Court Opinion

ID: 7956429
Source: CourtListenerOpinion
Date Created: 2022-09-09 00:16:56.686711+00
Date Added: 2024-06-11T16:34:17.230655
License: Public Domain

J. H. Gillis, P. J.
(dissenting). I cannot subscribe to the majority opinion notwithstanding the fact that I recognize that we may not reverse the appeal board unless we conclude that its findings had no evidentiary support.
The plaintiff established a wage earning capacity after the original injury in 1957 up to his retirement in 1964. See Markey v. SS. Peter & Paul’s Parish (1937), 281 Mich 292. This wage earning capacity, prima facie, continues after the discharge or termination of employment. MacDonald v. Great Lakes Steel Corp. (1936), 274 Mich 701. The appeal board found that plaintiff exhibited less restriction when he retired in 1964 than immediately after the original injury.

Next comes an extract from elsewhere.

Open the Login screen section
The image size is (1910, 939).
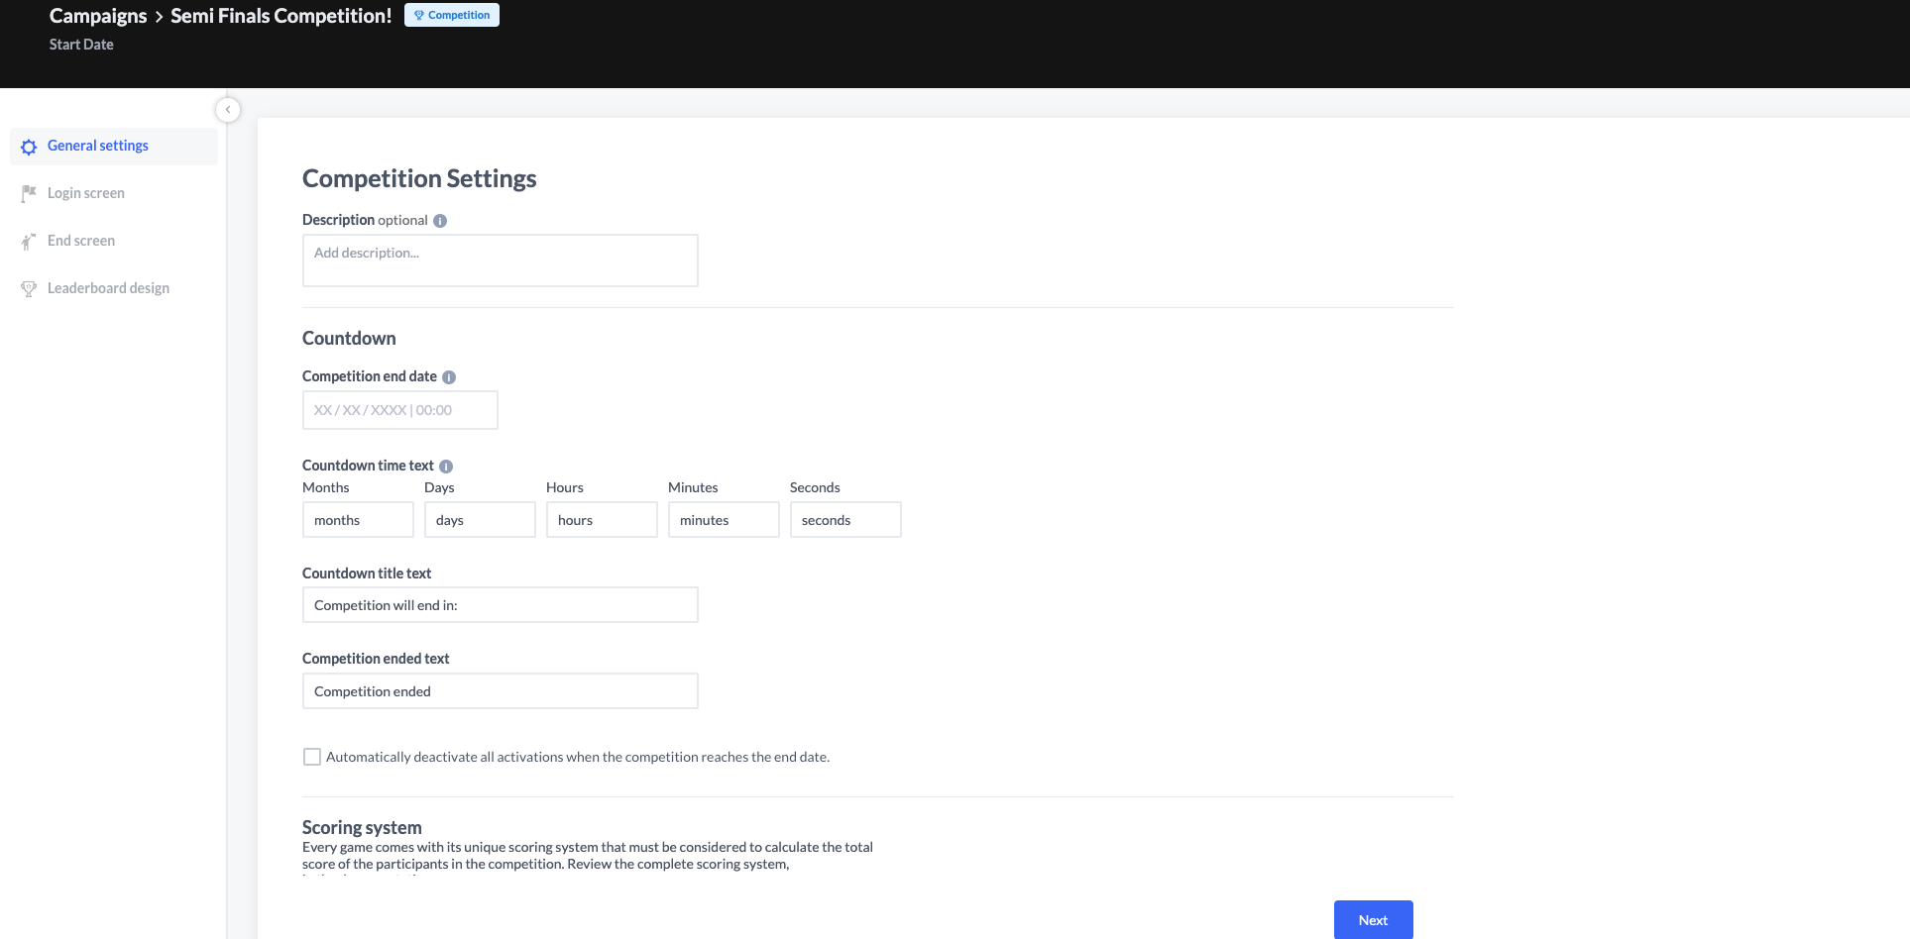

Subsequent to his retirement in 1964, plaintiff sustained a bad fall down his stairs which resulted in fractures of the skull, facial bones, nose, ribs and a compression fracture of the 5th cervical vertebra. Plaintiff’s doctor conducted his examination only *543after his patient had suffered the aforementioned injury. Logically, therefore, the appeal board placed more reliance on the defendant’s doctor’s testimony, whose examination was conducted prior to these subsequent injuries.
Examining the record as a whole we find that plaintiff’s restrictions decreased after the injury. There is no testimony in this record to support a finding that the defendant was compelled to retire because of the pain, although plaintiff testified as follows in response to the question, “Why did you stop working on April 1, 1964?”:*
“A. Well, I was — the arm was getting worse and I figured if I could come out I might as well come out. I was going on 68, but it kept getting worse all the time and I wouldn’t have made it anyway, because it got to the place now that I can hardly use it at all.”

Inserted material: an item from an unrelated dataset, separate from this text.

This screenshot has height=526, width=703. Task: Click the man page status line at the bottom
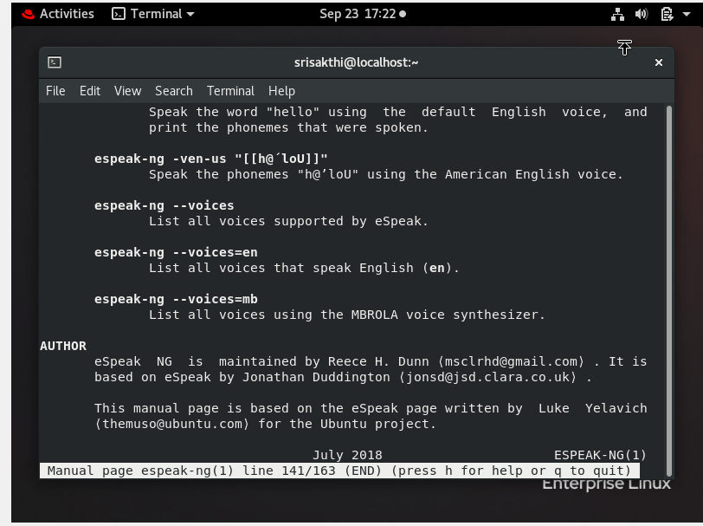338,471
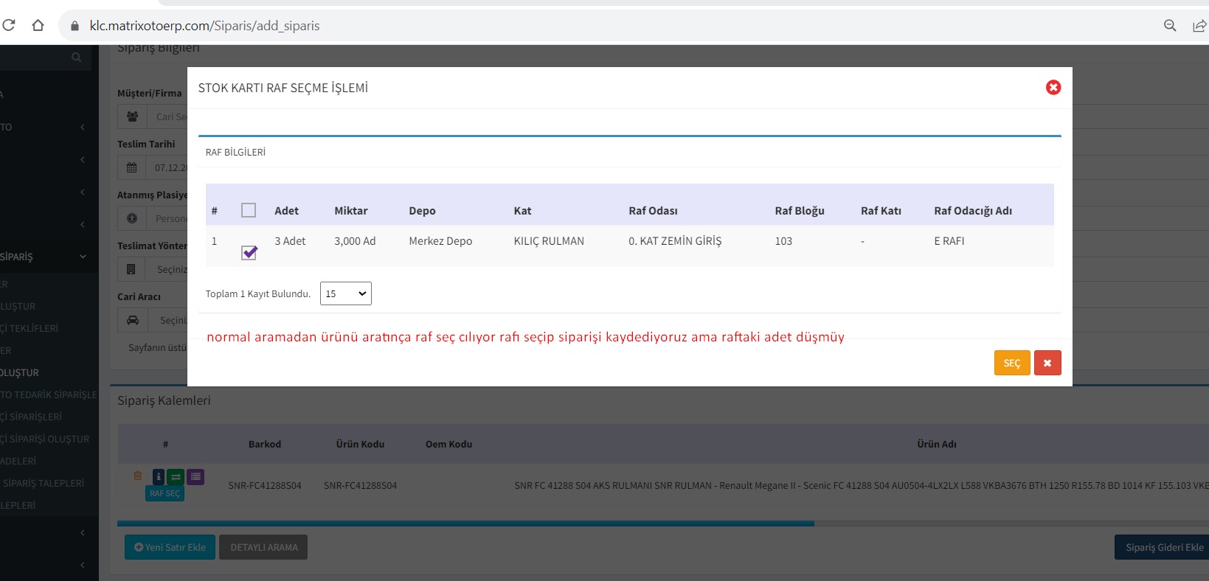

In analyzing this statement it is, of course, important to keep in mind that the plaintiff testified after he had sustained considerable injuries in a fall down the stairway. I find nothing in the record from which the appeal board could conclude that the plaintiff no longer had a wage earning capacity at the time of his retirement. Further, the record is devoid of any finding by the appeal board that the plaintiff no longer had a wage earning capacity.
I would reverse the appeal board and order the plaintiff’s claim dismissed.

 Plaintiff applied for retirement without mentioning any disability. Some 10 days after retirement he sought compensation.